"Rudolph the Red-Nosed Reindeer" - or - How I die a Little Every Time

Bullying has always been around and there will always be people who thrive on the hurt they cause to others.
- Trisha Paytas



Mention "Rudolph the Red-Nosed Reindeer" to some people and they instantly think of the Rankin/Bass stop motion television special. I confess that I do, too, and much to my own ire. I genuinely dislike the story-

Boo! Hiss!

Shut up.

I genuinely dislike the story as it's presented. I understand the need for simplicity and a limited run time, but I take issue with how disjointed it is, and the wrong messages it sends. Let's break it down, bit by bit, and see where it leads us.

I'm pulling the plot synopsis from Wiki because I'm lazy. You can watch a remastered version on YouTube, if you'd like a refresher. It's free.

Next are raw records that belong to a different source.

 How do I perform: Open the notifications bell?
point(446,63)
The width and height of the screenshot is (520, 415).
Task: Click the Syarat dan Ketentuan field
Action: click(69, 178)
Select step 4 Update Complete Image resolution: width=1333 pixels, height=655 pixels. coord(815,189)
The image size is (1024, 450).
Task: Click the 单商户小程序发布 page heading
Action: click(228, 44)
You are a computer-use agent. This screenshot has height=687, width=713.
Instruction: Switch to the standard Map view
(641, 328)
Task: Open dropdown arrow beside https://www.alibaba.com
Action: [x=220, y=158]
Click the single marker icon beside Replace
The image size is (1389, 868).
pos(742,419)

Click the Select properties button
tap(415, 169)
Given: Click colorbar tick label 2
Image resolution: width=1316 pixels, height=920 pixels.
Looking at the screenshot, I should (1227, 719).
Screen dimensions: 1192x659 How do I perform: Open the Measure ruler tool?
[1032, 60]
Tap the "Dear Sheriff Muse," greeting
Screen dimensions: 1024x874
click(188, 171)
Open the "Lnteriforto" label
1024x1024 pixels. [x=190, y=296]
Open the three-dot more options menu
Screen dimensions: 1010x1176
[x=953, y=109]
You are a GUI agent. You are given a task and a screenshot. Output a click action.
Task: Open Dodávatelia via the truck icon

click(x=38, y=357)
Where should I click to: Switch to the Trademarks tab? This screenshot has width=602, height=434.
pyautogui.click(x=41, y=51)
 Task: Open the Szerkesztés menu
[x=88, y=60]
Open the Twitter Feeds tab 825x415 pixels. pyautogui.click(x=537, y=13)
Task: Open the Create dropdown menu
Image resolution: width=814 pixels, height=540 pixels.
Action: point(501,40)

Donner, Santa's lead reindeer, and his wife have a new fawn named Rudolph. They are surprised to find out he was born with a glowing red nose. Donner attempts to first cover Rudolph's nose with mud, and later uses a fake nose, so Rudolph will fit in with the other reindeer. 

 That's...not how... ugh.

Yes, they were surprised. His mother states, "Well we'll simply have to overlook it", to which Donner replies, "How can you overlook that? His beak blinks like a blinking beacon!"

Way to go, Donner. Talk shit about your son moments after the fawn hits the ground. Fucking asshole.

Santa arrives before Donner can stuff his hoof further down his gullet. It doesn't take long before Rudolph's nose begins to glow. He's intelligent and happy, so that's a good thing.

No, it's not. Santa exclaims, "Great bouncing icebergs!"

Donner hurries to save face, "Now I'm sure it'll stop as soon as he grows up, Santa."

And Santa, the kindest person alive, replies with, "Well let's hope so, if he wants to make the sleigh team someday."

Song cue. I admit, it's catchy. And it gets Rudolph to take his first steps. The fawn is so damn happy! 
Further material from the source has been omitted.